Friday, September 2, 2011

Stop The Presses (Yet Again)

Ok, remember how in cardiac arrests we used to do CPR until you had the pads on, and then we would stop to analyze the rhythm?

And then remember a few years ago we were told that we needed to do uninterrupted CPR for two minutes before we did ANYTHING?

Well, now it turns out that, at the least, the latter is no more beneficial than the former, and at worst, may be hurting our patients.

Evidence-based medicine is only as good as the evidence that begets it.

Now someone bring me MAST trousers and an amp of Bretylium....

http://www.jems.com/article/news/prolonging-cpr-doesnt-help?utm_source=feedburner&utm_medium=feed&utm_campaign=Feed%3A+jems%2Fthelatest+%28JEMS.com%3A+The+Latest+EMS+News+%26+Features%29

3 comments:

Christopher said...

A few recent studies on cardiac arrest treatment modalities have had their authors lamenting how hard it is to get approval to test even traditional (read: unproven) treatments.
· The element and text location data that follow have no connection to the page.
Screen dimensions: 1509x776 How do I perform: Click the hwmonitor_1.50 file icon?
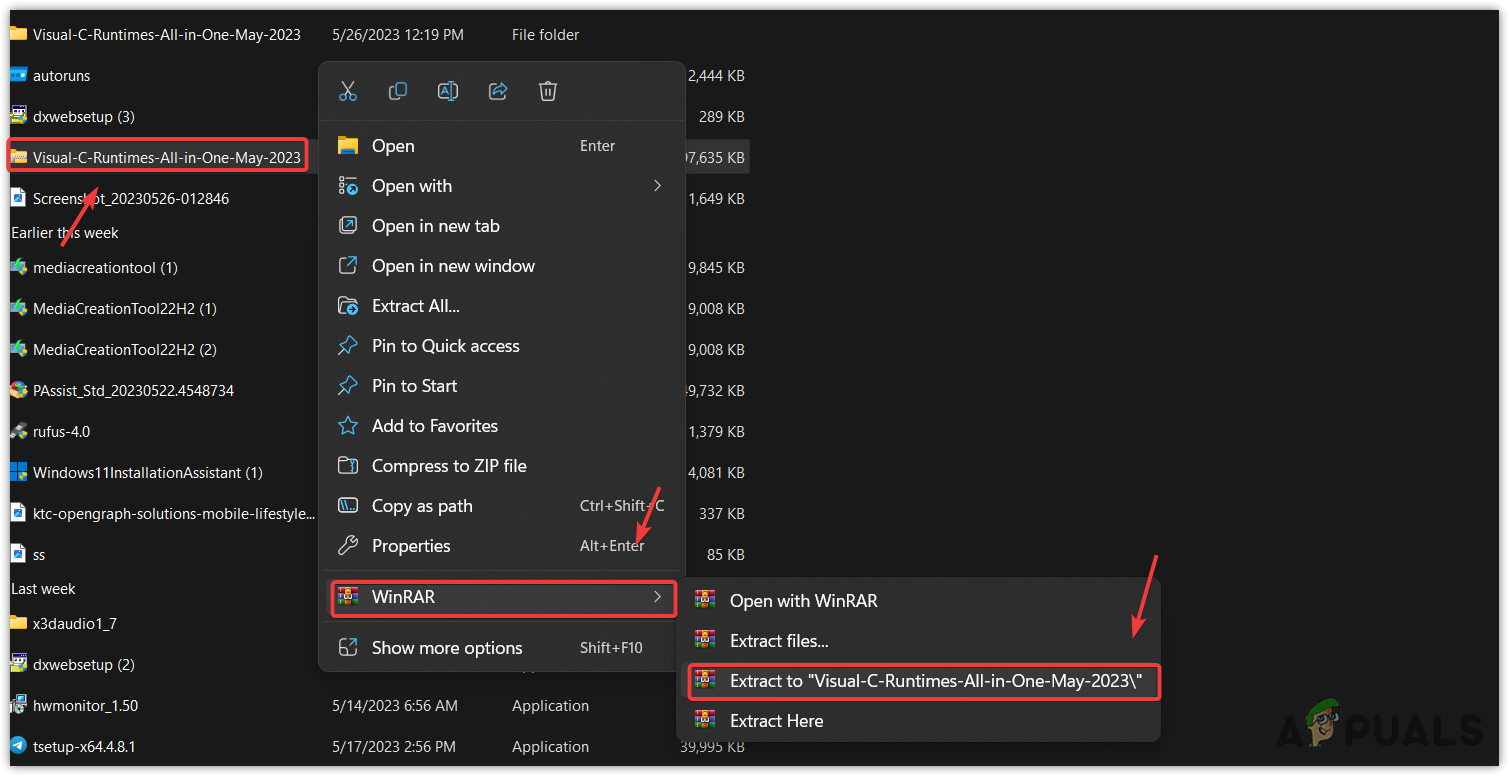18,705

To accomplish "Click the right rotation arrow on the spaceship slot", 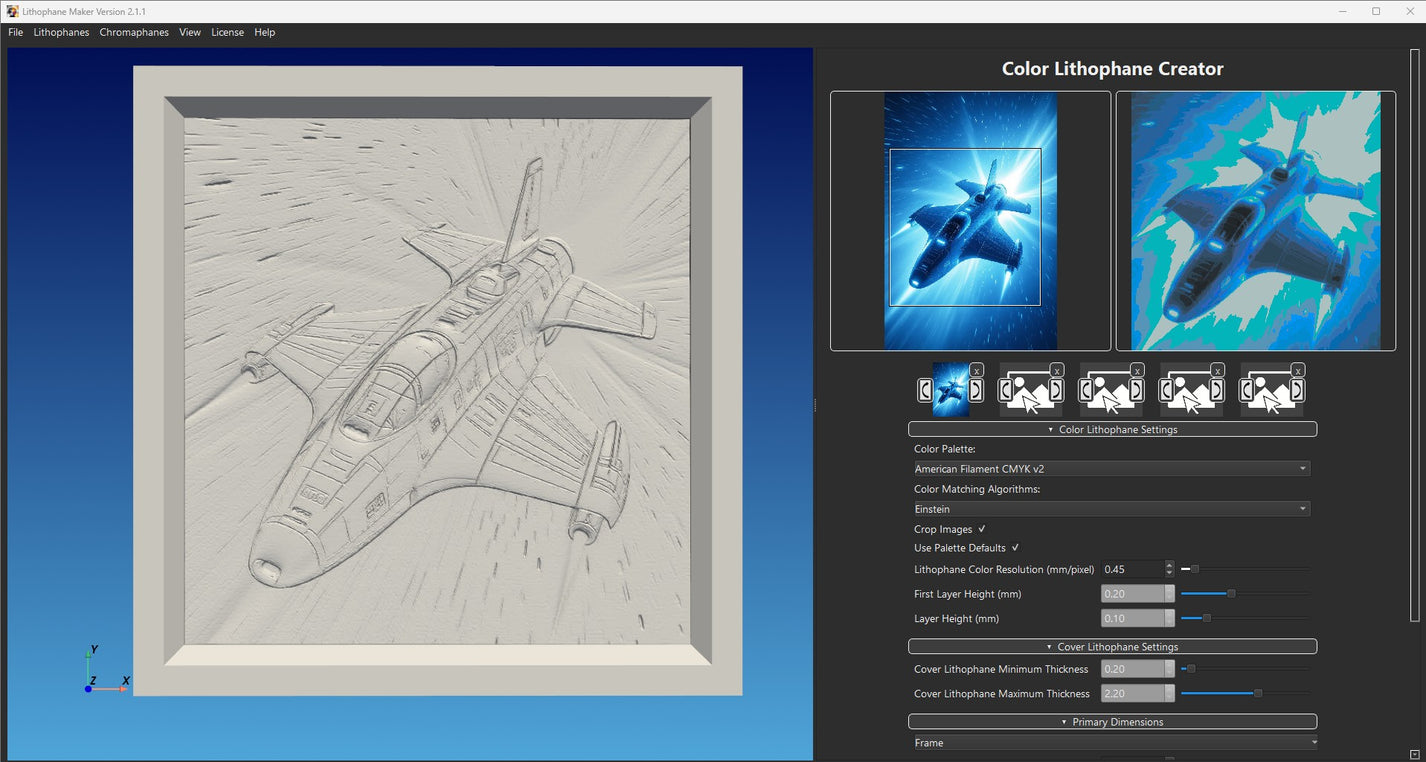I will 975,390.
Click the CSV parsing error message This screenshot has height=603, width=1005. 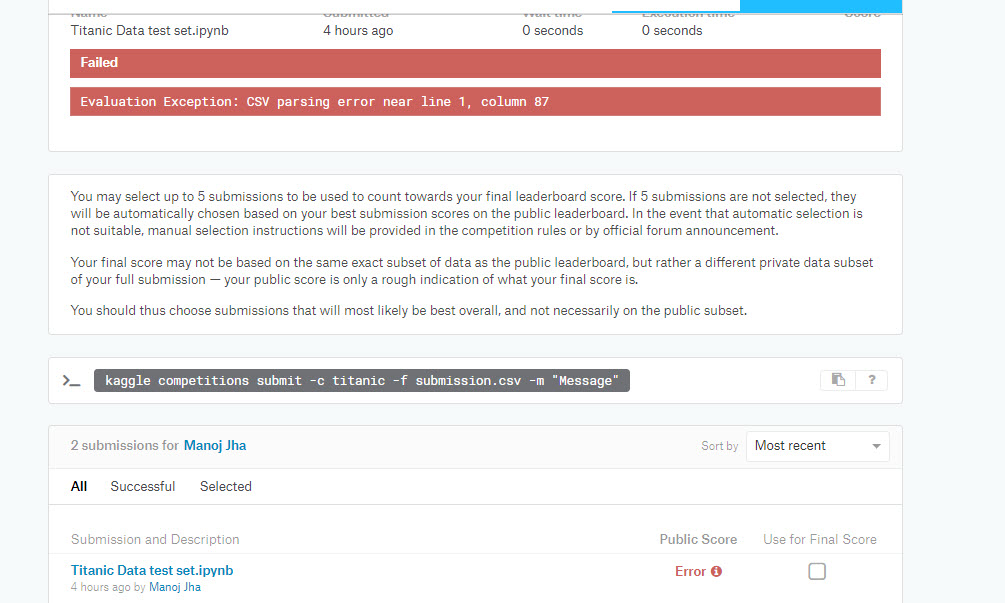(x=314, y=102)
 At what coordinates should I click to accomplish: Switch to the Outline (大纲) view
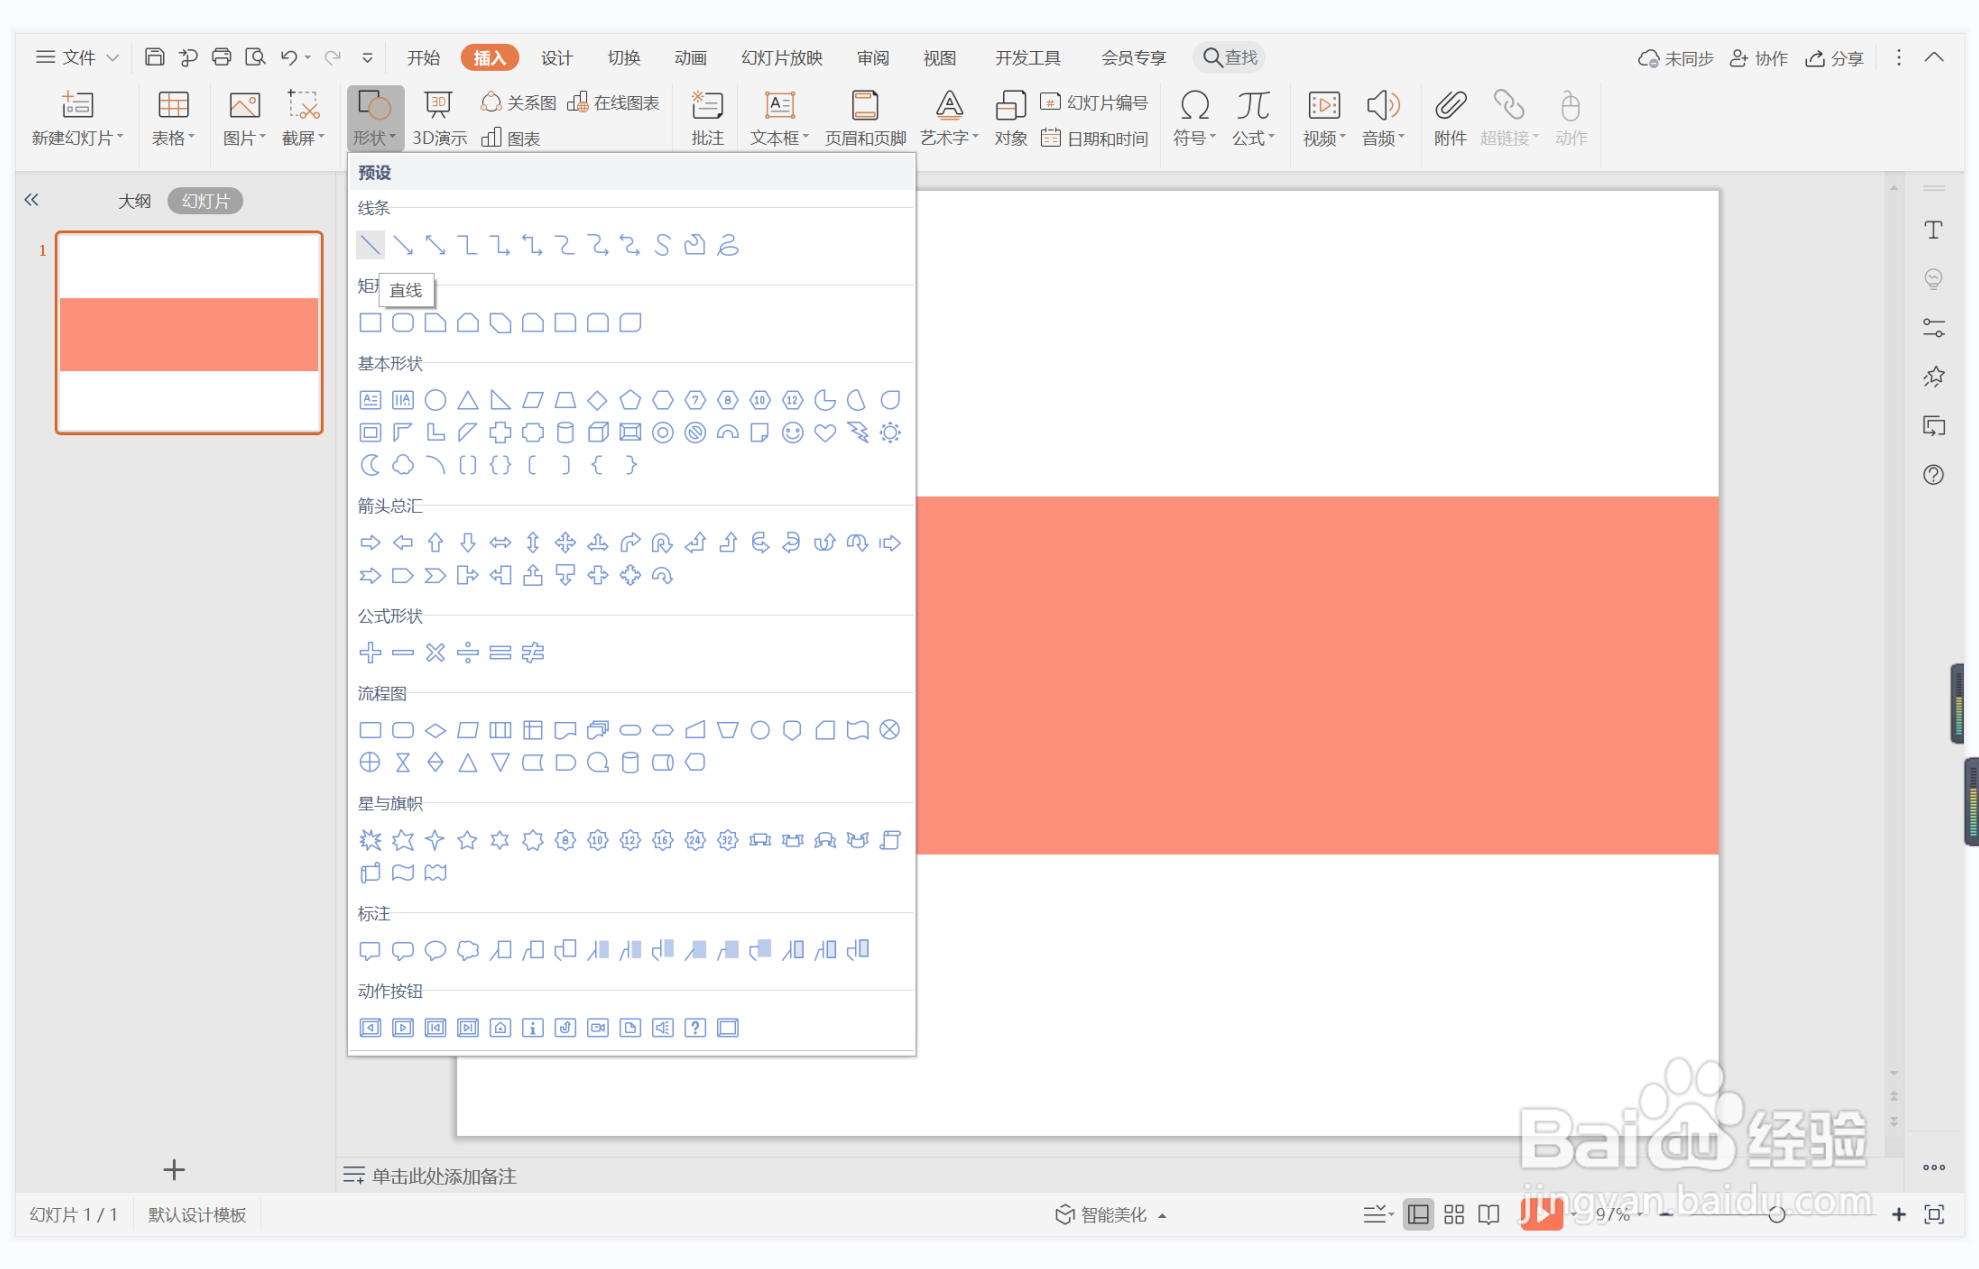134,201
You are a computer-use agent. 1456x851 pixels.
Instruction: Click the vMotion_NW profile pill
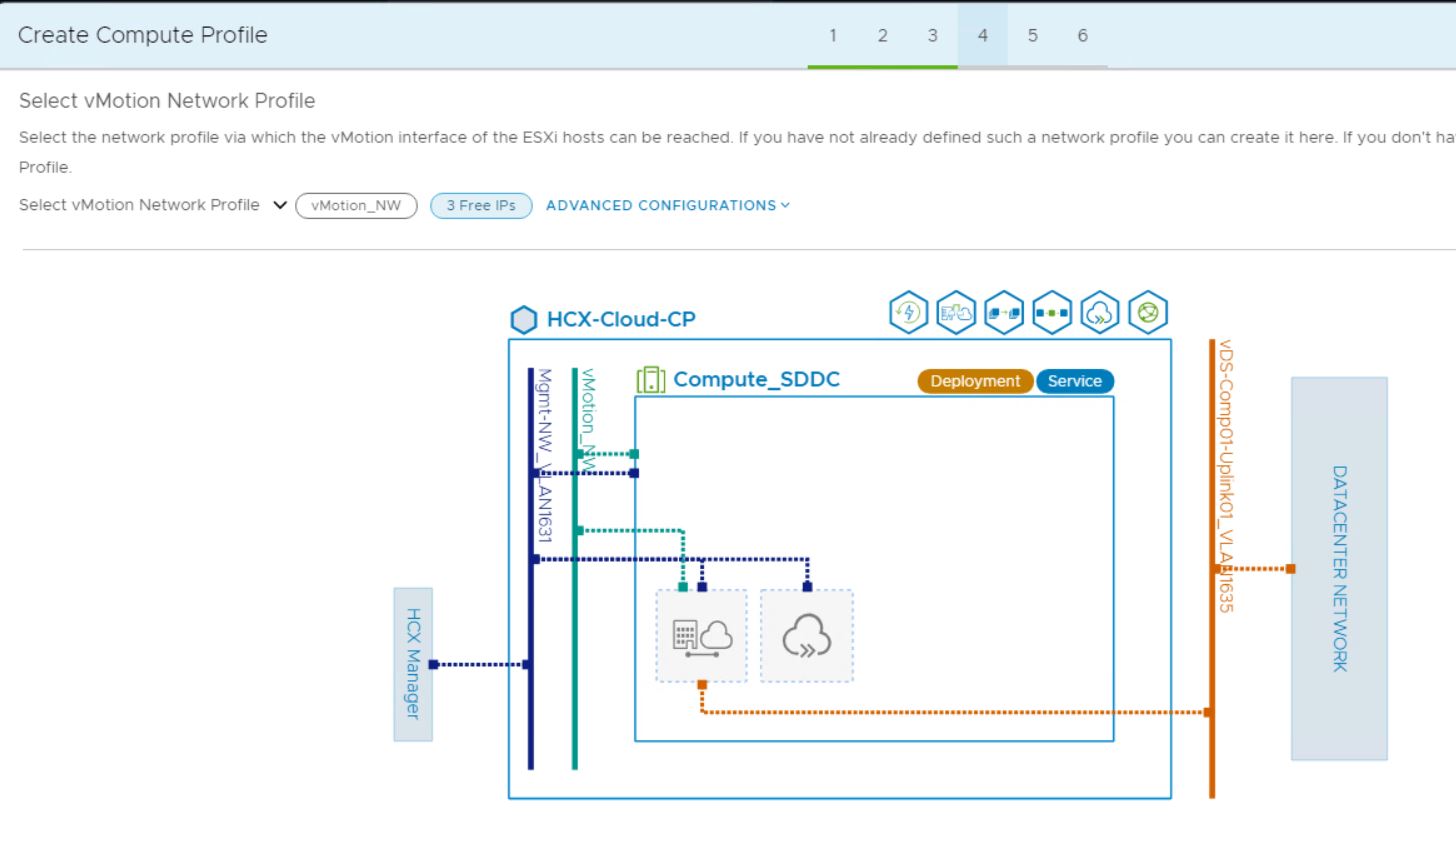356,205
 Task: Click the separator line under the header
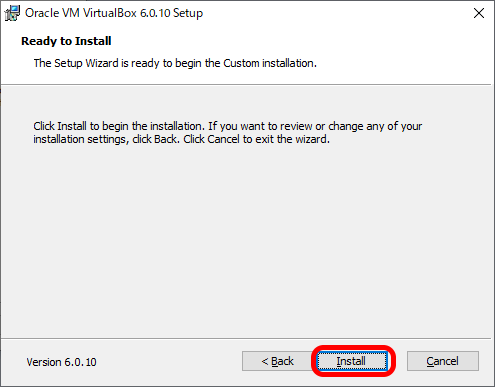tap(246, 85)
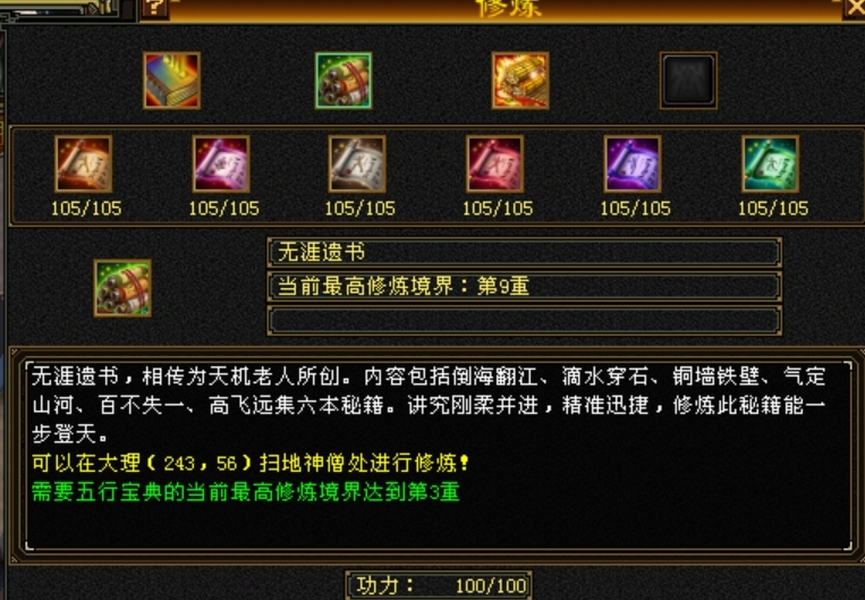Click the 无涯遗书 name field
This screenshot has height=600, width=865.
tap(524, 253)
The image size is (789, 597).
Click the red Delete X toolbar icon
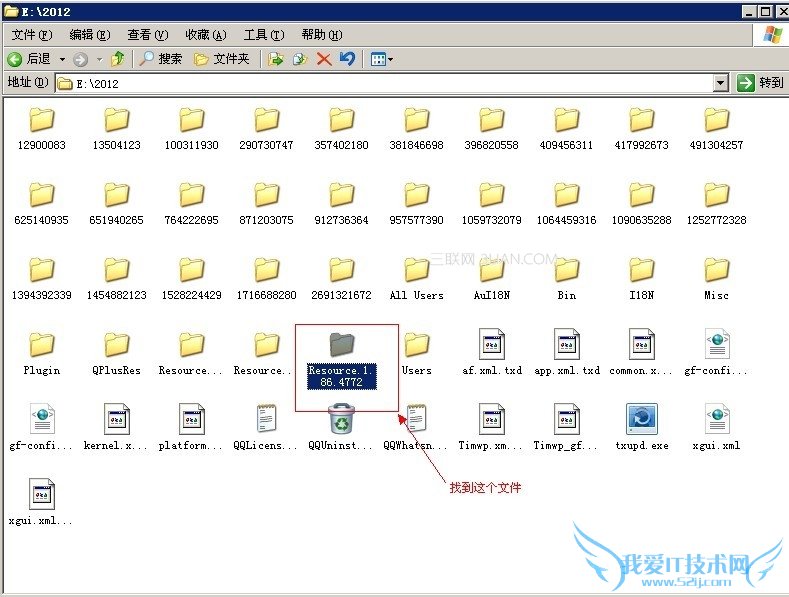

Worse still, without a rigorous QA/QI process in place, it is very difficult to ensure homogeneity of compressions, etc.

This was certainly an interesting study, and my takeaway was the emphasis on appropriate timing of defibrillation. What that appropriate timing is, apparently we're still working on! :)

Brandon O said...

Just remember that nowadays, they're pushing the idea of team-based CPR, so while one person's pushing someone else should be applying pads, and so forth -- on the subject of whether to explicitly take a couple minutes of compressions before shocking (on the off chance that someone collapses and falls into a pile of AED pads) the current recommendations have no opinion.